The short answer is that, on average, the change in momentum of the clown/balls system is zero, and so the net external force acting on the system is zero.  The only external forces are the weights and the force from the scale, so
[F_SCALE - M_CLOWNg - 5m_BALLg]Dt = Dp = 0.
F_SCALE = M_CLOWNg + 5m_BALLg.

Let T be the time between successive catches of a given ball; this ball is then in the air a time 4T/5 and in the clown's hand for T/5 (as indeed are the others).  The ball's momentum at the beginning of this interval and at the end of this interval are the same, so Dp_BALL = 0.
Look at just one ball.  Consider the impulse that acts on the ball over this cycle: the weight acts over the whole interval and a force from the clown's hand acts over a fifth of the cycle.  We'll assume a constant force, although we could make use of the time-averaged force instead.
-m_CATgT + FT/5 = Dp_BALL= 0.
F = 5m_BALLg.
By the third law, this is also the force the one ball exerts on the clown while it is in his hand (for time interval T/5).  Since the clown is not going anywhere, the forces (or impulses) on him must also sum to zero, so let's use NII:
N_SCALE - m_CLOWNg - F = m_CLOWNa = 0
N_SCALE = m_CLOWNg + F = m_CLOWNg + 5m_BALLg.
This will also be true when the next ball is in his hand.

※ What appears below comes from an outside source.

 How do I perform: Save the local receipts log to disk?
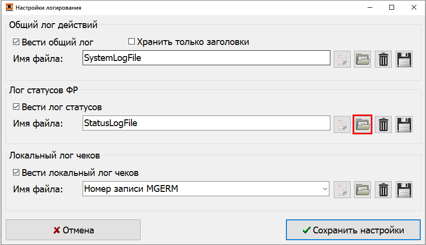click(404, 189)
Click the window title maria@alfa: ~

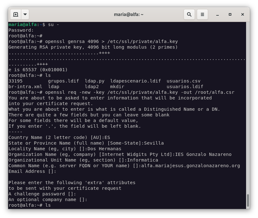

What if the clown tosses the balls such that he is occasionally empty-handed?  Let t be the time any given ball spends in his hand.  Then that ball spends time T - t in the air.  The ball's impulse equation becomes:
-m_BALLgT + Ft = Dp_BALL = 0.
F = m_BALLgT/t .
The shorter the time interval he handles each ball, the larger the force he must apply to it and by exactly the same fraction.  The average force, though, will then be the same as it was above.

A similar argument works if he holds more than one ball at a time.